Working Woman
Orna travaille dur afin de subvenir aux besoins de sa famille. Brillante, elle est rapidement promue par son patron, un grand chef d'entreprise. Les sollicitations de ce dernier deviennent de plus en plus intrusives et déplacées. Orna prend sur elle et garde le silence pour ne pas inquiéter son mari. Jusqu'au jour où…
Tout se passe insidieusement, sans drame ni cris. Un baiser volé suivi de plates excuses, une remarque sur une coupe de cheveux, des coups de fil le soir… Ce harcèlement diffus, si proche de la maladresse qu’il suscite d’abord l’indulgence, Orna le subit de la part du chef d’entreprise qui vient de la recruter. Elle est mère de famille et doit seconder son mari, qui peine à faire décoller son restaurant. Le patron d’Orna est conscient de son pouvoir, manipulateur et peu habitué à ce qu’on lui dise non, mais il est aussi compétent et généreux — « Il me donne une chance », résume-t-elle. C’est ce « aussi » qui la pousse à s’accrocher à un travail pour lequel elle se révèle douée. Elle vend des appartements avec vue sur mer aux riches juifs de la diaspora, désireux de finir leurs jours en Israël. Dans ce pays où tout est à vendre, même les espaces naturels, Orna résiste tant bien que mal à son chef, au risque de déclassement.
Tournées en peu de plans, les scènes s’étirent assez pour faire affleurer le malaise, ce moment de bascule où la lourdeur confine à l’insistance. C’est une façon de parler à l’autre d’un peu trop près, la fixité d’un regard qui déshabille ou le poids d’une main dans le dos.
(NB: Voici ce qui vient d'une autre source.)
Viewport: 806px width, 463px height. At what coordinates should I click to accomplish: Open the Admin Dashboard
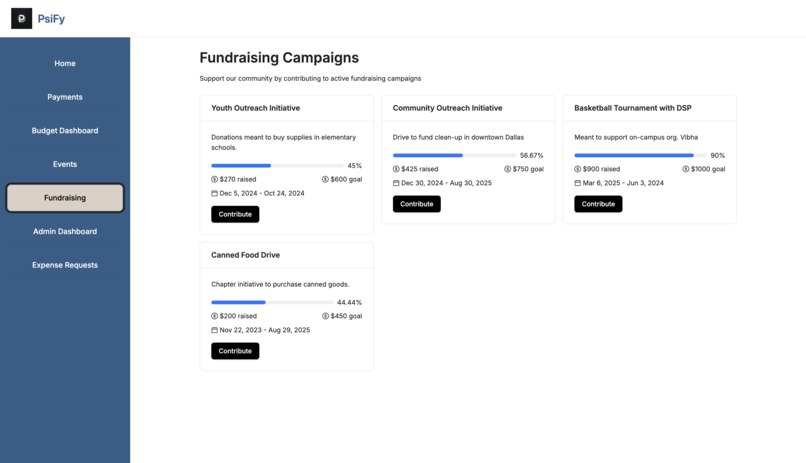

Venue du documentaire, Michal Aviad déconstruit parfaitement le sentiment de puissance du patron, et l’empêchement d’Orna, coincée entre sa répulsion intime et sa précarité sociale. Elle montre la complexité de cette relation toxique où le bienfaiteur d’un jour est aussi, parfois, le bourreau de la veille. La tension ne faiblit pas et les personnages évoluent subtilement, notamment Orna qui, in fine, refuse de jouer les victimes de service. Quitte à user des stratégies de son prédateur pour renverser le rapport de force.